Another molecule which could play a role in apoptosis is NO whose role in cellular signaling is now well recognized. Low concentrations of NO generally have a beneficial effect in cellular systems, protecting against cell death and high NO concentrations can damage cellular components and induce apoptosis. The effects of NO on induction of apoptosis in keratinocytes have also been shown to be influenced by free radicals such as superoxide.[13] Toxic effects of NO are generally mediated through formation of reactive nitrogen species such as peroxynitrite, which can be formed in a redox environment with high NO concentrations.[14] NO is produced by one of the three isoenzymes of nitric oxide synthase (NOS). Activity of inducible form of NOS (iNOS) is independent of the calcium concentration and has the capacity to produce large quantities of NO. Expression of iNOS has been demonstrated in the lesional skin of patients with SJS and TEN.[15] It has been shown that activated T cells secrete high amounts of TNF-α and IFN-ϒ, and that both cytokines lead to increased expression and activity of keratinocyte iNOS. The resulting increase in NO significantly upregulates keratinocyte FasL expression, resulting in Fas- and caspase-8-mediated keratinocyte cell death.[16]

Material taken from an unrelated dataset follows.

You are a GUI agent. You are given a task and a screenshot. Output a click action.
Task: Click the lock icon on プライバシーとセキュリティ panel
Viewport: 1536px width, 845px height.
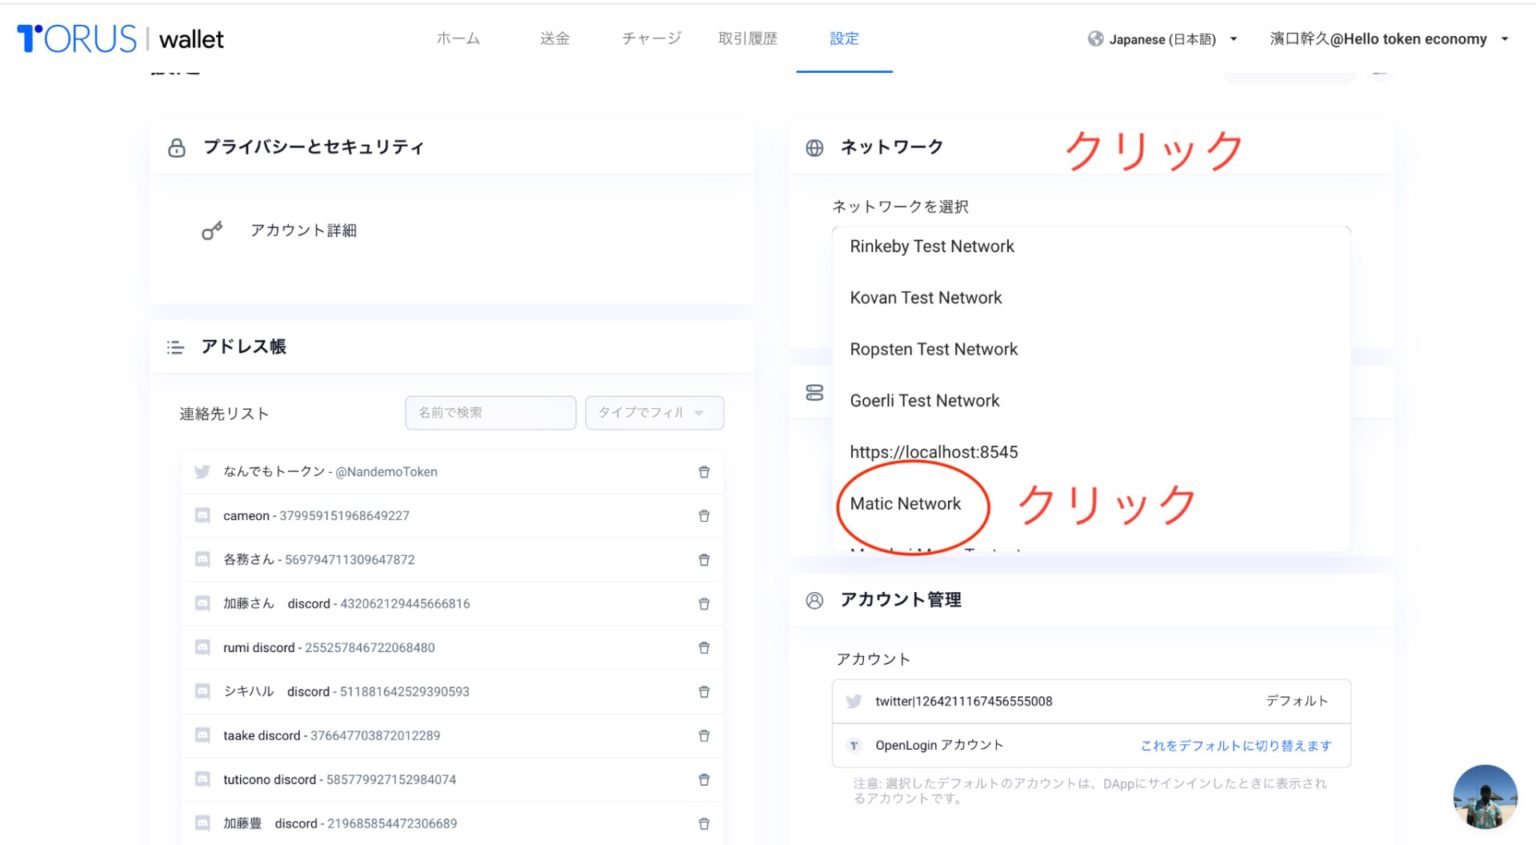tap(177, 147)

It was found that activity of the anti-oxidant enzyme superoxide dismutase (SOD) was increased in all types of non-immediate reactions (including urticaria, maculopapular exanthema and toxic epidermal necrolysis), accompanied by elevations in lipid peroxidation in urticaria and maculopapular exanthema, and carbonyl groups in all types of reactions.[17] However, in the present study, the serum values of protein carbonyls, malondialdehyde, conjugated diene and nitrates were not significantly increased in the study group when compared to the controls. The biochemical values of patients who have received steroids were not different from the values of other patients; hence, exposure to steroids did not seem to have altered the values. The malondialdehyde levels in the control group were higher than the study group and control group 1. Studies have shown oxidative stress markers can be elevated both during surgery and in the immediate post-operative period.[18] This may be the reason for elevation of malondialdehyde in the control group 2. Verma et al. in their study on oxidative stress markers in cutaneous adverse drug reaction found that the mean malondialdehyde levels were raised in the study group as compared to the control group.[19] Fifteen percent of the study group were patients with SJS. Our study did not show elevated levels of protein carbonyl, conjugated dienes, malondialdehyde and nitrates in patients with SJS and TEN. As this was a pilot study with less number of patients, a definitive conclusion could not be drawn from the results of this study. Tissue levels of protein carbonyls, malondialdehyde, conjugated dienes and nitrates would have given a better understanding of oxidative stress. Since a recent study demonstrated that treatment with the anti-oxidant N-acetyl cysteine, or its combination with infliximab, did not appear to reverse the evolving TEN process the role of oxidative stress in conditions such as TEN may be complex and need further detailed evaluation.[20] In our study population, oxidative stress markers were not elevated, hence a role of antioxidants in the treatment of TEN cannot be proposed. Studies with a larger group of patients examining alterations in skin biopsies may be required to ascertain the role of oxidative and nitrosative stress in pathophysiology of TEN and SJS.

Conclusion

Immunopathogenesis of TEN is complex, the end result of which is apoptosis of keratinocyte. Oxidative stress may contribute to keratinocyte apoptosis. Our study could not demonstrate an elevation of oxidative stress markers in patients with TEN and SJS as compared to the control population.

What is new?

In our pilot study, serum oxidative stress markers in patients with SJS and TEN were not elevated as compared to the controls. Other pathogenic markers or molecules need to be studied as an inducer of keratinocyte apoptosis in TEN.